Cool and store: Allow the mixture to cool, then cover and refrigerate. The concentrate will keep in the refrigerator for up to 5 days.
Serving Options:
When ready to enjoy:
Mix with milk: Combine equal parts chai concentrate and milk (organic whole milk, almond milk, or oat milk). Heat on the stove or in the microwave until warm.
Optional frothing: Froth the milk before combining with the concentrate, or froth the latte for a creamy finish.

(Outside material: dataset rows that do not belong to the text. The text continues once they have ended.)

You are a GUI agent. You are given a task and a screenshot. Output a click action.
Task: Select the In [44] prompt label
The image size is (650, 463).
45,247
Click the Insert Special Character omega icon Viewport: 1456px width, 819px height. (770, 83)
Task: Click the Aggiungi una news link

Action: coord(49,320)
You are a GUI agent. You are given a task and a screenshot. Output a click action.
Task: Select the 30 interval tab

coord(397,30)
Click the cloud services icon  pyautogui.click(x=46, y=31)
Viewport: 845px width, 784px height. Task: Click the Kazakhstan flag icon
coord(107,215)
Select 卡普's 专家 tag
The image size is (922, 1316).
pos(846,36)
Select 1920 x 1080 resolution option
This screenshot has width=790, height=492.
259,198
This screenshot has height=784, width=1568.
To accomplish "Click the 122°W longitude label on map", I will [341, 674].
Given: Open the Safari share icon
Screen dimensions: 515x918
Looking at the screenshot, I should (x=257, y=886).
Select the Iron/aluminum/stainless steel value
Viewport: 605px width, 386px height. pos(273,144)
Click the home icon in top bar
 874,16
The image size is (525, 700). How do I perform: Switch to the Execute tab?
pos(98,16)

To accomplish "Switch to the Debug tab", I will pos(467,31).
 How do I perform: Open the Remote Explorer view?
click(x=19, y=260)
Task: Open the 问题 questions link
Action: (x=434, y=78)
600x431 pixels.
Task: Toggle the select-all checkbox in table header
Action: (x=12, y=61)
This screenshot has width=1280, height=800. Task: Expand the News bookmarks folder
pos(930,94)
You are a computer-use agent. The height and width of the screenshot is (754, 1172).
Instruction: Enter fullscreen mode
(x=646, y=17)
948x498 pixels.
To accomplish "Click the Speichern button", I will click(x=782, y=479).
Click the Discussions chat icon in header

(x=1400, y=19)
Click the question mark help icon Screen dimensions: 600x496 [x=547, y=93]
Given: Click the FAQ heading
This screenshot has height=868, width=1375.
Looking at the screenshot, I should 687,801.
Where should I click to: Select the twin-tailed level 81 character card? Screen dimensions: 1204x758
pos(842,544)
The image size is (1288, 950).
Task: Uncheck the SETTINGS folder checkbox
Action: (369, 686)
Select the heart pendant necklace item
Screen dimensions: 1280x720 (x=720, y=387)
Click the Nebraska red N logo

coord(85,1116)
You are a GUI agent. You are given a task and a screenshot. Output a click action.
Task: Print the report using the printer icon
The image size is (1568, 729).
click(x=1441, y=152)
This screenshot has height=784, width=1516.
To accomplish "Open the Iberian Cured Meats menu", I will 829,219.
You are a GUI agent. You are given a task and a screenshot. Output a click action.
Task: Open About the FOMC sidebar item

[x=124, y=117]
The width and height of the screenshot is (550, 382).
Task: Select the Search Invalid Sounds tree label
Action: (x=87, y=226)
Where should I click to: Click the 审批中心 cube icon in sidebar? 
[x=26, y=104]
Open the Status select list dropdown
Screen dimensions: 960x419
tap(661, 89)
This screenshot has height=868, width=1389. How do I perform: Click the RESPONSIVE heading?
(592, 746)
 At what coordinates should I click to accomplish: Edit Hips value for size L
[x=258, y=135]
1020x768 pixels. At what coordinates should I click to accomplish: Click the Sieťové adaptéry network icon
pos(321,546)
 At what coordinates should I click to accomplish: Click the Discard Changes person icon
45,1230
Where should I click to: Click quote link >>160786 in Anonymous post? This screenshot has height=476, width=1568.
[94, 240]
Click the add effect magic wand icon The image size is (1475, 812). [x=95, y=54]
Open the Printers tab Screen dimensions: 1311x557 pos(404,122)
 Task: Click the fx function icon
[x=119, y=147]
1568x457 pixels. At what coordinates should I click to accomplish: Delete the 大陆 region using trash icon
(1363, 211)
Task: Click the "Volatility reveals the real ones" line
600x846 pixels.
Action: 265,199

Adjust sweetness if desired: Add a bit more honey or maple syrup if you prefer it sweeter.
Iced chai: Pour over ice for a refreshing cold chai.
Customize the flavor: Add a pinch of extra cinnamon, ginger, or turmeric while heating if you prefer a bolder taste.
Enjoy the convenience and cozy flavors of this easy, naturally sweetened, caffeine-free chai concentrate!
How to Make Your Own Herbal Chai Spice Blend
For a homemade blend, combine these spices for a flavorful, health-conscious chai base. Store in an airtight container and use 4–5 tablespoons per liter of water for chai concentrate.
Base Ingredients:
8 whole cloves – Rich in antioxidants and may support digestion.
10 black peppercorns – Contains piperine, which can enhance nutrient absorption and support metabolism.
2 cinnamon sticks – Anti-inflammatory and may help regulate blood sugar.
10 whole green cardamom pods – Known for digestive support and aromatic flavor.
4–5 slices fresh ginger (or 1 tablespoon dried ginger) – Anti-inflammatory and may aid digestion and immunity.
Optional Ingredients:
1 star anise – Adds a mild licorice flavor; contains compounds with antioxidant properties.
1 teaspoon ground turmeric – Known for its anti-inflammatory and antioxidant benefits.
1–2 teaspoons fennel seeds – Can support digestion and add a subtle sweetness.
1–2 teaspoons dried rose petals – A delicate floral note; contains antioxidants.
Tip: Adjust the quantities of each spice according to your preference to create a blend that’s uniquely yours!